What to produce: Only the lines that hold "named" should be in the answer, each copied from the data below.
START Input material
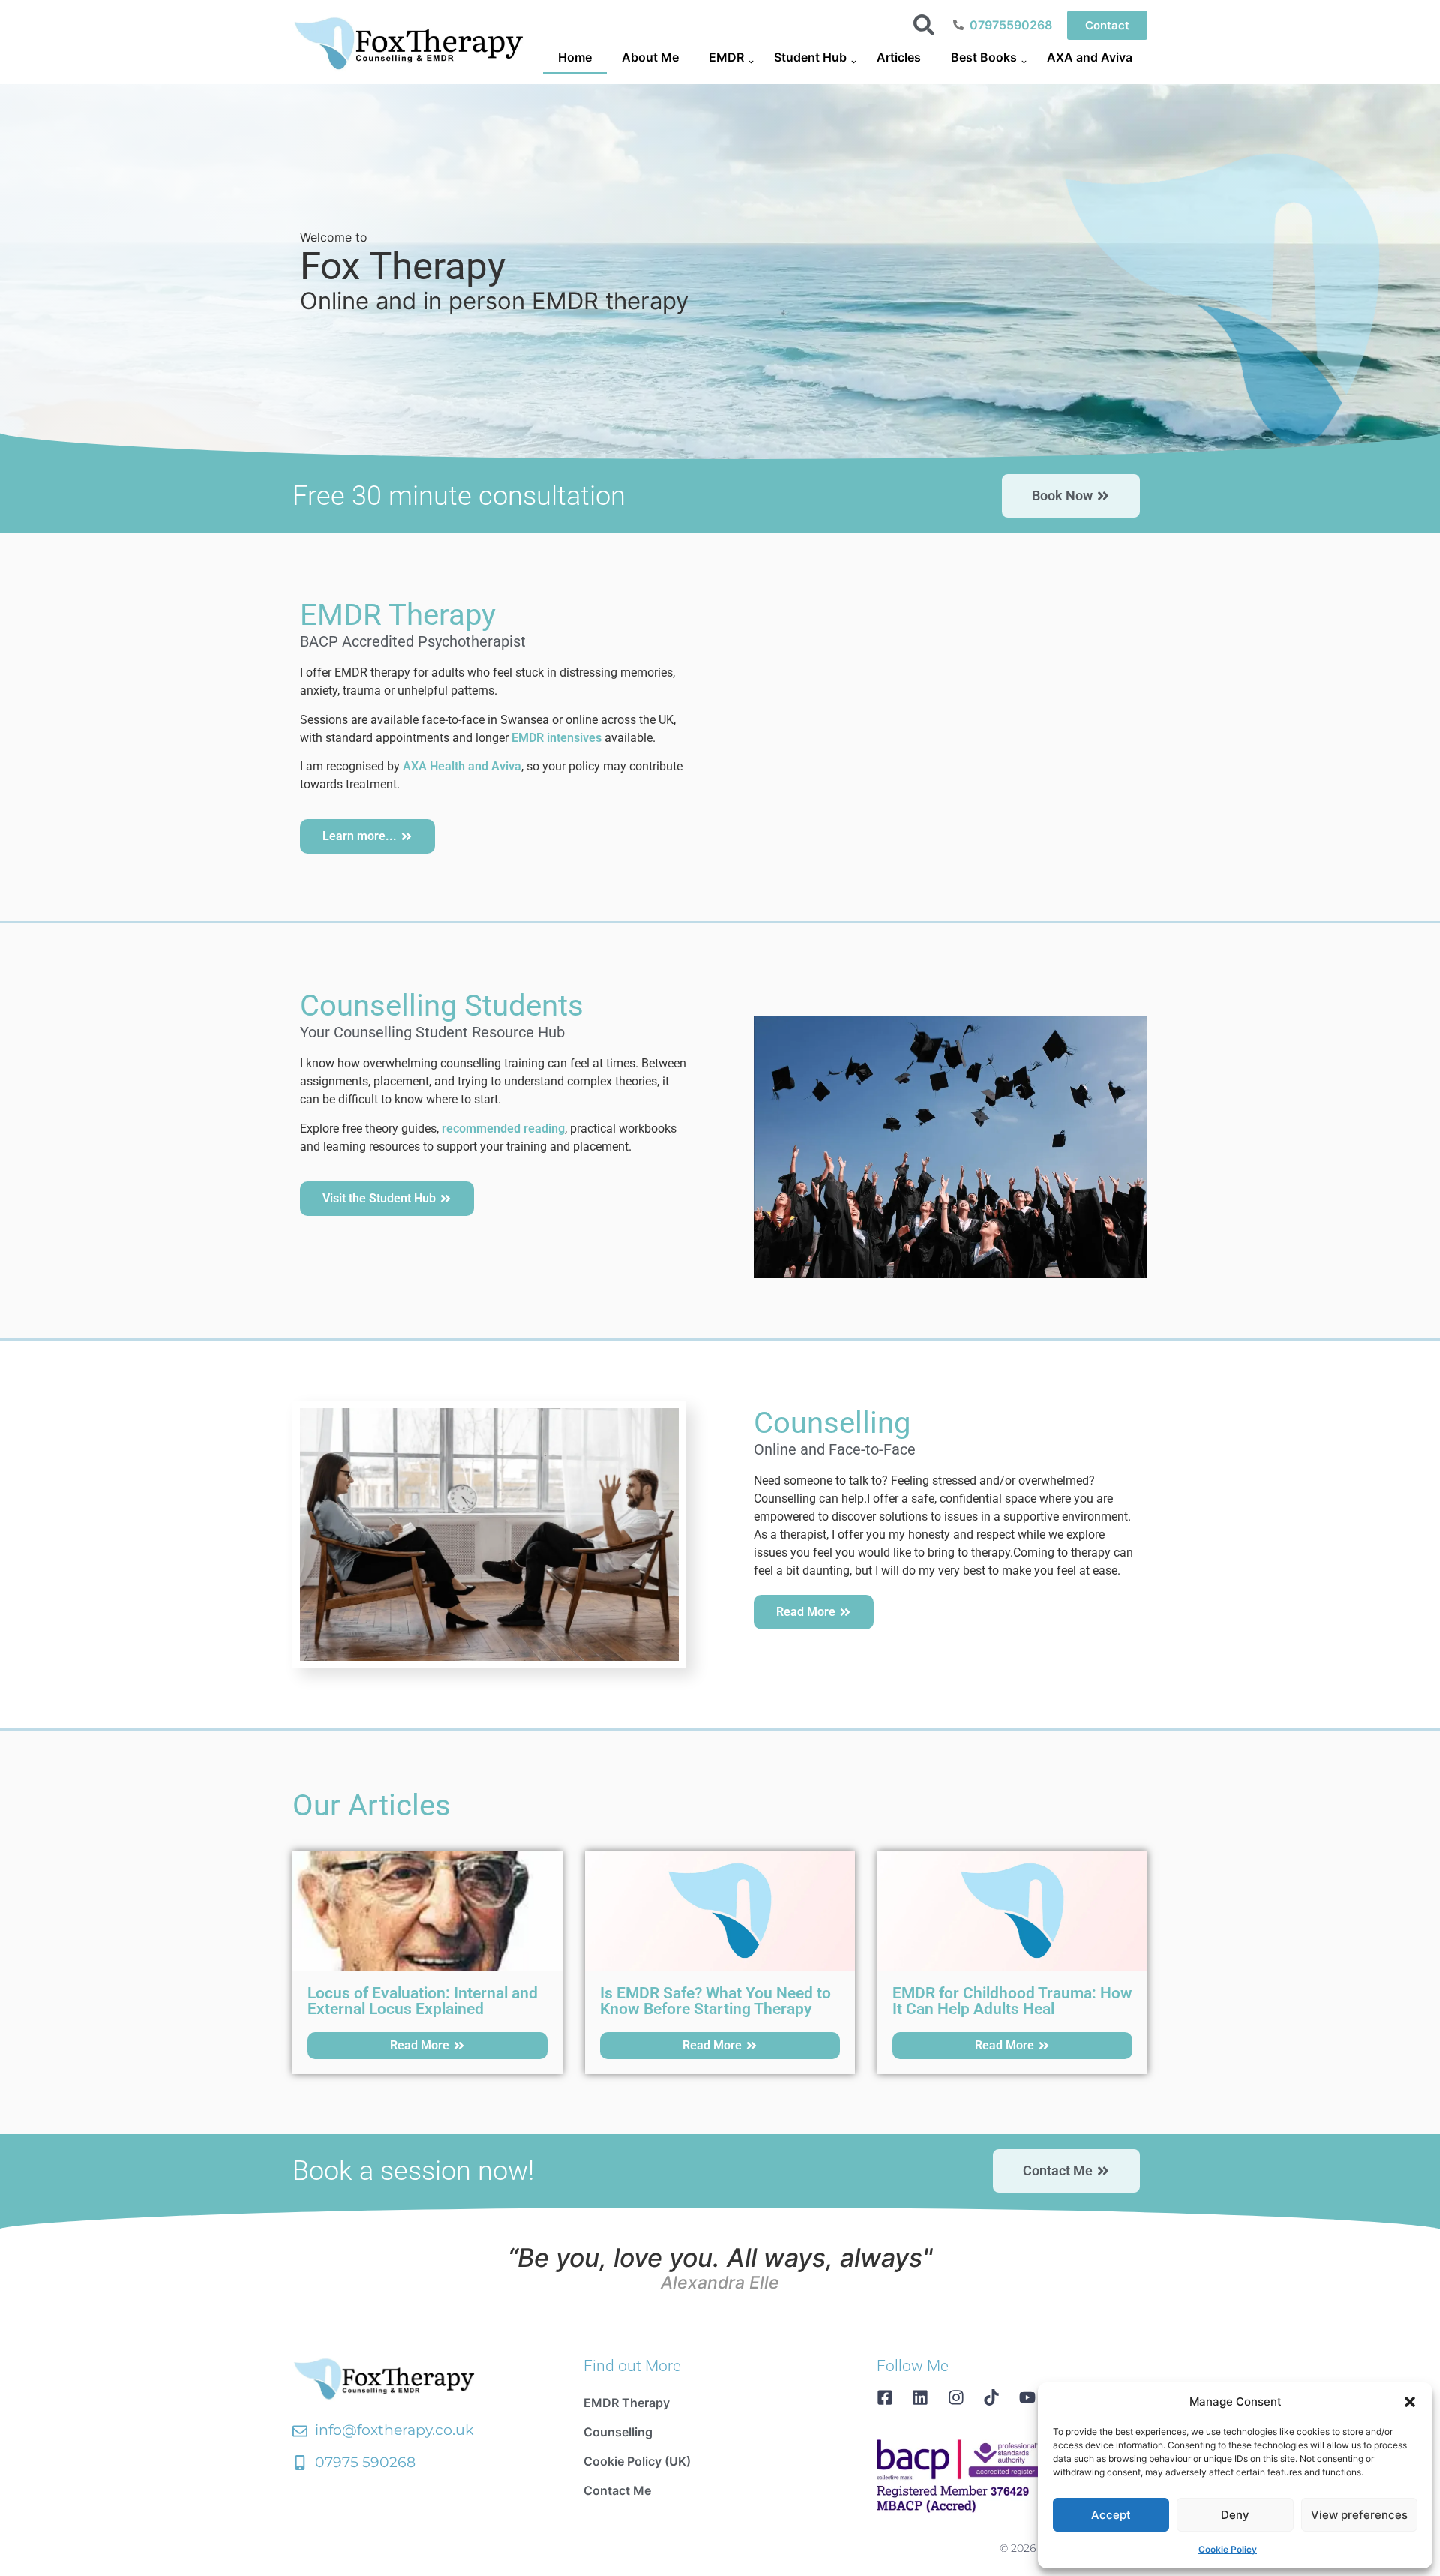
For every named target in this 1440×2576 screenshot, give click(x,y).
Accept (1111, 2515)
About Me (650, 57)
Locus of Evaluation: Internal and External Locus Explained (423, 2001)
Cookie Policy (1227, 2549)
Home (575, 57)
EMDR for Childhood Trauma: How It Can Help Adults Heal (1012, 2001)
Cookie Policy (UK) (637, 2461)
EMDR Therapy (627, 2402)
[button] (1410, 2401)
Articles (899, 57)
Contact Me (617, 2490)
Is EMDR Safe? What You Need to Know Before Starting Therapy (715, 2001)
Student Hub (810, 57)
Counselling (618, 2431)
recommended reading (503, 1128)
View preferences (1359, 2515)
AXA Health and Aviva (462, 766)
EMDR (726, 57)
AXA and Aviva (1089, 57)
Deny (1235, 2515)
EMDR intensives (557, 738)
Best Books (984, 57)
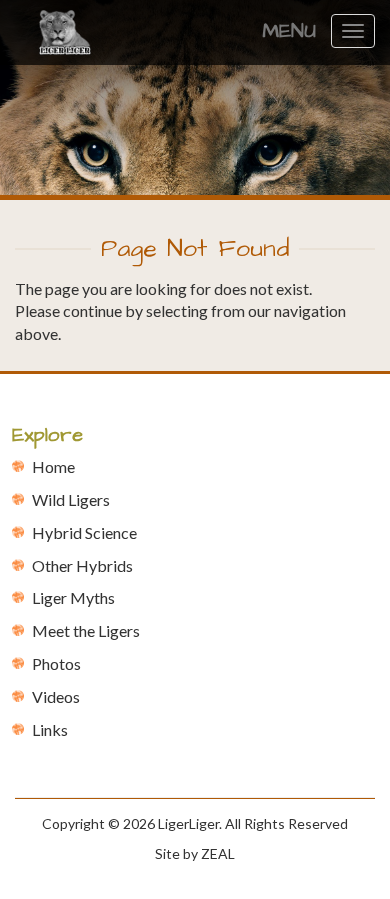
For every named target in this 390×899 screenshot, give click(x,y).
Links (50, 729)
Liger (73, 597)
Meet (86, 630)
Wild (71, 499)
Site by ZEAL (195, 853)
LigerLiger (188, 823)
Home (53, 466)
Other (82, 565)
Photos (56, 663)
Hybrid (84, 532)
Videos (56, 696)
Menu (289, 31)
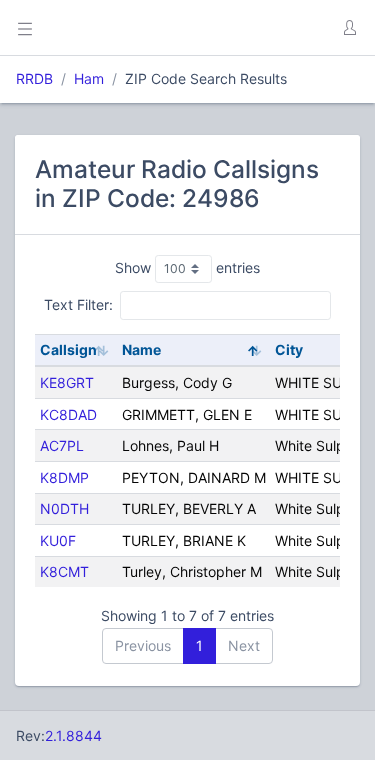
END Input material
Answer area:
For every named target in this 1440×2576 screenshot, give click(x,y).
For every named target in this 390×899 screenshot, give click(x,y).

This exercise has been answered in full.